Extractors are responsible to get, convert and validate the data of the current widget in the context of the current request. An extractor is a callable expecting a widget instance and a runtime-data instance as parameters.

User story

An integer field consists of

  • a first extractor getting the value from the request parameter matching the widget name. This results in a string.
  • The next extractor in the chain is responsible for converting the string to an integer. If it fails, an ExtractionError is raised. Otherwise the converted value is returned.
  • If only positive integers are allowed, a validating extractor is added to the chain. If it’s not positive, an ExtractionError is raised, otherwise the value is returned unmodified.

Edit renderer chain

Edit renderers are responsible to create HTML form output (unicode-strings) ready to be passed to the response. It is a callable expecting a widget instance and a runtime-data instance as parameters. At this point the runtime-data instance has already passed the extraction chain and contains information about extracted values and errors. Edit renderers may utilize any templating language if desired. YAFOWIL has no preferences nor does it support any specific templating language out of the box. All internal rendering in YAFOWIL happens in pure Python.

The edit renderer chain is executed if the mode of the widget is edit.

User story

An file input field has to be rendered with checkboxes to indicate whether the file should be deleted.

The file input itself is a renderer, and the checkboxes are another renderer.

  • The first renderer in chain creates a pure HTML <input ..> tag for the file upload.
  • The next renderer creates some checkboxes with labels. It has access to the string output of the first renderer as part of runtime-data. So some <checkbox ..> tags can be prepended, wrapped around or appended to the previously rendered <input ..>.

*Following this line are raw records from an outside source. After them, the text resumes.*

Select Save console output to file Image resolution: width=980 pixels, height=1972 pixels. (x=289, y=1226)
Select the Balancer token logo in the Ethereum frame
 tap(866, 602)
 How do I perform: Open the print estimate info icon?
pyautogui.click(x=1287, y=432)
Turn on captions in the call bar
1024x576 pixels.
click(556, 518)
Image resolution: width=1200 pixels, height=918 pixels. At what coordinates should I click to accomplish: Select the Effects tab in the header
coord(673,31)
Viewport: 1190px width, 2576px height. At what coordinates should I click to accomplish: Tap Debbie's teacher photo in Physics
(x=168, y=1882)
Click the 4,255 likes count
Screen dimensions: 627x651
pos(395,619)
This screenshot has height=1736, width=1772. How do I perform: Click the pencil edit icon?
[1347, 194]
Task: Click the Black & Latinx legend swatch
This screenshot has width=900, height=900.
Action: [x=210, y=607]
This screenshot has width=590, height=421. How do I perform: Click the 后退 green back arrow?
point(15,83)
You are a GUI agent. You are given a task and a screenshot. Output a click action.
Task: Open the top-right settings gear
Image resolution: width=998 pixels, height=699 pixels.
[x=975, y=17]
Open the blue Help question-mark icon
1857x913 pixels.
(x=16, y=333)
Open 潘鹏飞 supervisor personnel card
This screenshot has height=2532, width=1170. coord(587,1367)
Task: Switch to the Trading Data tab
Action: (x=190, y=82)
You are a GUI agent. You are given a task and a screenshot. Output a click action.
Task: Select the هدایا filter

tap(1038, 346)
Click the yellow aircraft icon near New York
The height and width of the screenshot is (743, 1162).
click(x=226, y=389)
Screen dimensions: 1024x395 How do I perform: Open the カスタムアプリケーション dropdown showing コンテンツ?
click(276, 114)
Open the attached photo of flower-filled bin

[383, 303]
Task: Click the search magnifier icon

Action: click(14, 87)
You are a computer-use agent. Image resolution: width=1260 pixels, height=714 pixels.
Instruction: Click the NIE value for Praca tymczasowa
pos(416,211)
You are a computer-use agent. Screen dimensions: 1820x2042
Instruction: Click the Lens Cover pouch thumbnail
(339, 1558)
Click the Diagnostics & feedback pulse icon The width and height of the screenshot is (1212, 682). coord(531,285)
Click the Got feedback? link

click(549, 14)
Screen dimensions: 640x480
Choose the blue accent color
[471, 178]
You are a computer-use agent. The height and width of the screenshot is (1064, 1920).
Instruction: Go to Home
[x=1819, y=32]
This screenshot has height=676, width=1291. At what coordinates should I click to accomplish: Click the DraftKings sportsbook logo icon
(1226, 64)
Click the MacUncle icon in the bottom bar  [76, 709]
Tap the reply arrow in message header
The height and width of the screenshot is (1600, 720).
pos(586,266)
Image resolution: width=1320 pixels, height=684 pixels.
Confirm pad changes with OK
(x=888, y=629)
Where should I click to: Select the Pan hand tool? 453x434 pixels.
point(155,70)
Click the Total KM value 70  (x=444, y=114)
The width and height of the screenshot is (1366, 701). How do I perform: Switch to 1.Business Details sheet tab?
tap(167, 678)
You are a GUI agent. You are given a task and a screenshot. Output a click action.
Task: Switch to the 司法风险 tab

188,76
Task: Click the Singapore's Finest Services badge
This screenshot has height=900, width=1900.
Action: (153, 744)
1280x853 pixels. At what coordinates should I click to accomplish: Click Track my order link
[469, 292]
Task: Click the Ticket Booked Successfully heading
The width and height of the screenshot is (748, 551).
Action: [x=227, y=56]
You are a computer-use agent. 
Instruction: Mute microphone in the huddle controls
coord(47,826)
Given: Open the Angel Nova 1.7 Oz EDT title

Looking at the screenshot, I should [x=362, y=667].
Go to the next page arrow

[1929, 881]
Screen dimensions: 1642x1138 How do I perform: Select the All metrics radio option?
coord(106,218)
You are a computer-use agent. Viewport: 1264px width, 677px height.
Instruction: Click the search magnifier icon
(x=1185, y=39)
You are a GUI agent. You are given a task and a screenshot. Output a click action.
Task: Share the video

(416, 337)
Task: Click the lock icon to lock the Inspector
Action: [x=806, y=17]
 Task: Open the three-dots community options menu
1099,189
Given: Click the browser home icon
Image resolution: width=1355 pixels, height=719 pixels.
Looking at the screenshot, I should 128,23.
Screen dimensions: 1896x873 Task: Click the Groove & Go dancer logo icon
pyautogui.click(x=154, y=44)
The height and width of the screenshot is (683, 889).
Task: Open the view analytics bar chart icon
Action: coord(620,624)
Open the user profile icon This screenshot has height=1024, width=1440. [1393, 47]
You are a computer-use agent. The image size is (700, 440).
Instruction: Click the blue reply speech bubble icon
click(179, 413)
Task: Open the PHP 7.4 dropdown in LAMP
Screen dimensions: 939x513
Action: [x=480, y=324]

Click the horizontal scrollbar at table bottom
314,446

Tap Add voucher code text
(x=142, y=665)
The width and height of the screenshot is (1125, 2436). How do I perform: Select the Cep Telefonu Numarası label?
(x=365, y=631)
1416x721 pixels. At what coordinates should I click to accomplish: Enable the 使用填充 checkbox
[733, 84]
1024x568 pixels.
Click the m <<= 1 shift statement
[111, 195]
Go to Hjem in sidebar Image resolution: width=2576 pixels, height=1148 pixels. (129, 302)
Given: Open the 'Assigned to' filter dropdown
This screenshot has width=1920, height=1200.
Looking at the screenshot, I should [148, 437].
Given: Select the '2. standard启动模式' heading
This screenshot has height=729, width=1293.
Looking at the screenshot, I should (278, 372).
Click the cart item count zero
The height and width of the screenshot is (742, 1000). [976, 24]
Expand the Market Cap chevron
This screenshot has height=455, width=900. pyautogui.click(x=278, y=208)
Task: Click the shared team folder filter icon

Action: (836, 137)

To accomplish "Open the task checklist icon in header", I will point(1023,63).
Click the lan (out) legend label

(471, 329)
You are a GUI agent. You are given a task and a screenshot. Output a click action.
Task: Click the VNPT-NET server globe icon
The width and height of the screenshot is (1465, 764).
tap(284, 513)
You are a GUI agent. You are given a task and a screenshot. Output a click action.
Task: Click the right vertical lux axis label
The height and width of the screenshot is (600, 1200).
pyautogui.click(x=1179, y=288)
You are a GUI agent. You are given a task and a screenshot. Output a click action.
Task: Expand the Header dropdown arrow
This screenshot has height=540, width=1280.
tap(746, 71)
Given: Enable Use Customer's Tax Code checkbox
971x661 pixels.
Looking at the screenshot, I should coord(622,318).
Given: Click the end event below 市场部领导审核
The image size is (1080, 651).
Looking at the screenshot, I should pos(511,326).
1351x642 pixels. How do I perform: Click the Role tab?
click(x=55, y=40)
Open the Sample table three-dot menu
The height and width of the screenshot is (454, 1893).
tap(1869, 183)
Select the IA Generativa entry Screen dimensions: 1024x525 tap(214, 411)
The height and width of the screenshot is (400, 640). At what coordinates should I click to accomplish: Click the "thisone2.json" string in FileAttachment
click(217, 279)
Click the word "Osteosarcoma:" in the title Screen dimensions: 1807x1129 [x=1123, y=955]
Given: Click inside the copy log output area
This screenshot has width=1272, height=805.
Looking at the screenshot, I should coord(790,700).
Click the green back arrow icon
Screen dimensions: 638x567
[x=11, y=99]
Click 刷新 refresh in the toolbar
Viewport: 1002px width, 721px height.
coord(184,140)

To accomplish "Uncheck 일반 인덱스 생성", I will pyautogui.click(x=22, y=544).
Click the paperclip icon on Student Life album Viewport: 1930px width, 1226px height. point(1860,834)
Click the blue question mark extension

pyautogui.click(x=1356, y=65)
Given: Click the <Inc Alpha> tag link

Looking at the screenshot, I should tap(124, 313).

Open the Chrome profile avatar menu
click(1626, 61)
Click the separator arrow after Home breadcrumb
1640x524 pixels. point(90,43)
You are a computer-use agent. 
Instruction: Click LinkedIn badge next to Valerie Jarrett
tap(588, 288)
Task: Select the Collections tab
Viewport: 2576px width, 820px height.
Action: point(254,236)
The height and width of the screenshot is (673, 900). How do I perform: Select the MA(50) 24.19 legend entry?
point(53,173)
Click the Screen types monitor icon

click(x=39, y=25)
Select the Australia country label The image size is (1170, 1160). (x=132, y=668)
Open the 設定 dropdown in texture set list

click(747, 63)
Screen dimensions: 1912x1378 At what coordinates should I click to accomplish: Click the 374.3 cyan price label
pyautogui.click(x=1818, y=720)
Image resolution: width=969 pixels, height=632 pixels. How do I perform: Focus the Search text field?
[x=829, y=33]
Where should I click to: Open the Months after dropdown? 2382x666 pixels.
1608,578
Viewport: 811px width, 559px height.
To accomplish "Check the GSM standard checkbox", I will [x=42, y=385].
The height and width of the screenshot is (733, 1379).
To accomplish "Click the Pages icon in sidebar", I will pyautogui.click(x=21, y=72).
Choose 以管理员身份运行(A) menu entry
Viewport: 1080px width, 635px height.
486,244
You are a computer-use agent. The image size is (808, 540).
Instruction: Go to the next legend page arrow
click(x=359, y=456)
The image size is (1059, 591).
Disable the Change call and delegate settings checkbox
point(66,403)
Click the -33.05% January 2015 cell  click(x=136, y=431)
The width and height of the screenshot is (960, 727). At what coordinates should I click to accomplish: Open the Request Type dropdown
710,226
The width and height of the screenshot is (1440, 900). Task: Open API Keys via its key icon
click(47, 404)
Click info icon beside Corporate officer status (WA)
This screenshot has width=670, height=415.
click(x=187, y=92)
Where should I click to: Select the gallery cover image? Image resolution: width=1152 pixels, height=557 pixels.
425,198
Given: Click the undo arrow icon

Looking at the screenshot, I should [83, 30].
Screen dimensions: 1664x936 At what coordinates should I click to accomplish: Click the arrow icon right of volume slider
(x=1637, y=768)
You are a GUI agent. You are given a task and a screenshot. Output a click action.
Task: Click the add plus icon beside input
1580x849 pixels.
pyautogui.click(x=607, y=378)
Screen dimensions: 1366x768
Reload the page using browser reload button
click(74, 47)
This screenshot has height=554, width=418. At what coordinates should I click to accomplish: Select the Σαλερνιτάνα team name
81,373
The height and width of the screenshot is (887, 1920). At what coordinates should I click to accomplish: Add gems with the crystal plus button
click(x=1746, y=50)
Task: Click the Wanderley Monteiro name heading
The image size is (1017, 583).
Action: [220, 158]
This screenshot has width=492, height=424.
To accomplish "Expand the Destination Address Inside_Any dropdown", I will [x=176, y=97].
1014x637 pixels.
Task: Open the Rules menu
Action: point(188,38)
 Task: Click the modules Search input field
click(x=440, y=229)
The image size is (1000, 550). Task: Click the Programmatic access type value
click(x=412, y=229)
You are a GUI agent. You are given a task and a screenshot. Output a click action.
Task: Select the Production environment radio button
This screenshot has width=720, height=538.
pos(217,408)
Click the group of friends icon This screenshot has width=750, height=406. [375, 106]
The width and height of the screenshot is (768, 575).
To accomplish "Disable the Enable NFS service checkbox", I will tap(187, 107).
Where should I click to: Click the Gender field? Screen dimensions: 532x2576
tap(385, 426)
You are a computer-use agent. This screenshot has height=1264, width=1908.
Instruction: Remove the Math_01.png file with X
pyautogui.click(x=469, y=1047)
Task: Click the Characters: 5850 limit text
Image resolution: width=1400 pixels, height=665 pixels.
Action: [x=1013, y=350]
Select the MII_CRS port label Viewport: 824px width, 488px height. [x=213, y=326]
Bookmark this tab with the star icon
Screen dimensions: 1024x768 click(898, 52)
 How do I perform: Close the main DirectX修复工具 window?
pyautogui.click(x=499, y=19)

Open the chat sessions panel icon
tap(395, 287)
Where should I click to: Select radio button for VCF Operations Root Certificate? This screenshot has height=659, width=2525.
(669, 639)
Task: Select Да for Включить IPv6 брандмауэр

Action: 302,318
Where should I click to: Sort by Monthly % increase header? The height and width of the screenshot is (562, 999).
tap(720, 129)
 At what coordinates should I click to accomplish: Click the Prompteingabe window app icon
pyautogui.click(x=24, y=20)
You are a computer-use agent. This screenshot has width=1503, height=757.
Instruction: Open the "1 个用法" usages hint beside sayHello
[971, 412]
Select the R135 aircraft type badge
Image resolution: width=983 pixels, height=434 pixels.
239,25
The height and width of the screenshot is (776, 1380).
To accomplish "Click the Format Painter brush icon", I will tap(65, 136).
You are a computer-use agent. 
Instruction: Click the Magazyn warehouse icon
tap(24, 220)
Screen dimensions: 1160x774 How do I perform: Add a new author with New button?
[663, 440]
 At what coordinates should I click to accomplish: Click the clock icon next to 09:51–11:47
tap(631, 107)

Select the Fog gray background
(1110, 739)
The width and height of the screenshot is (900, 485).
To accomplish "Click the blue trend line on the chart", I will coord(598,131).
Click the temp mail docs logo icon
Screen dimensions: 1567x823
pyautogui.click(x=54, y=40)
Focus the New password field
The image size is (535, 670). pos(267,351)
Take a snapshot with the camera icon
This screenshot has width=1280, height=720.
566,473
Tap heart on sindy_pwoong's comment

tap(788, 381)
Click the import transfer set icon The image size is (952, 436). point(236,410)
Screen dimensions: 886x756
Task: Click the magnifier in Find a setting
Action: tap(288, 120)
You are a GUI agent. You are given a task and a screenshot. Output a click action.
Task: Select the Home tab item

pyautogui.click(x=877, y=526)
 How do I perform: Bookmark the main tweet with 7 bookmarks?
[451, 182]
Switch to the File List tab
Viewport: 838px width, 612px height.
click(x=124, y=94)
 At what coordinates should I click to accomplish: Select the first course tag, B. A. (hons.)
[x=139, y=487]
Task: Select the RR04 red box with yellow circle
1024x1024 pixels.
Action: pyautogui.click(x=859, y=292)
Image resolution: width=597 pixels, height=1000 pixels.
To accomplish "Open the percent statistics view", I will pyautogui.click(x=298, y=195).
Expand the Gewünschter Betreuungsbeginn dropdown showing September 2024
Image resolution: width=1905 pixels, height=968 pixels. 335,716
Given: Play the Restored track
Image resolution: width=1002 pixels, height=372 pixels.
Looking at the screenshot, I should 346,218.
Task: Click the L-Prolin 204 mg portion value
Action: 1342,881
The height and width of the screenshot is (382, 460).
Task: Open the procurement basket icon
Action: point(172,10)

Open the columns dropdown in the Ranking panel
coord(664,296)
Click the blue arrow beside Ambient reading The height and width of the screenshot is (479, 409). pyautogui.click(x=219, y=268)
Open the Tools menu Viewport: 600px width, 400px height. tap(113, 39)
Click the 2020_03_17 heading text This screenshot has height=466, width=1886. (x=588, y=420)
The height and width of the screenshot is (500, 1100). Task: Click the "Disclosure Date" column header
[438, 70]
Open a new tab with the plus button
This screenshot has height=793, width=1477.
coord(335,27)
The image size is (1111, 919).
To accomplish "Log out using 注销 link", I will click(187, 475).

Both renderers are reusable and may be used in other contexts, e.g. in an image blueprint context.

Display renderer chain

Display renderers are responsible to create HTML view output (unicode-strings) ready to be passed to the response.

The display renderer chain is executed if the mode of the widget is display. Like edit renderers it is a callable expecting widget and runtime-data as parameters. Like the edit renderer it is executed after extraction.

It is possible to mix edit and display renderers in one widget tree. Each widget can have its own mode.

User story

A form is created for a complex dataset where different groups of users have different access permissions whether to edit or view a dataset value, or even to see it at all. The mode property of the widget controls which rendering chain, if any, gets executed.

Preprocessor chain

The preprocessor chain is executed once per request-to-response cycle, directly after runtime-data was created and before extraction happens. A preprocessor callable can be used to hook up framework-specific requirements, and gets widget and runtime-data as parameters. There are global preprocessors running on every widget and widget-specific pre-processors. Widget-specific pre-processors are executed after the global preprocessors.

User story

YAFOWIL expects the request to be a dict-like object providing parameters via get and __getitem__. Further i18n support should be available e.g. via zope.i18n. A framework integration package now provides one global preprocessor function wrapping the request if needed, and another hooking up the i18n message factory and the translate function.

Builder chain

This chain of callables is called only once right after the widget was created by the factory. A common use-case is to automatically populate a widget with child widgets. It expects widget and factory as parameters.

User story
A blueprint is written for a complex widget, and luckily there are lots of other blueprints already out there providing several behaviors needed. If a complex blueprint should render e.g. a table containing two fields, a builder callable is registered which builds the table containing the 2 input fields by using the dict-like widget API and calling the factory for creating its children.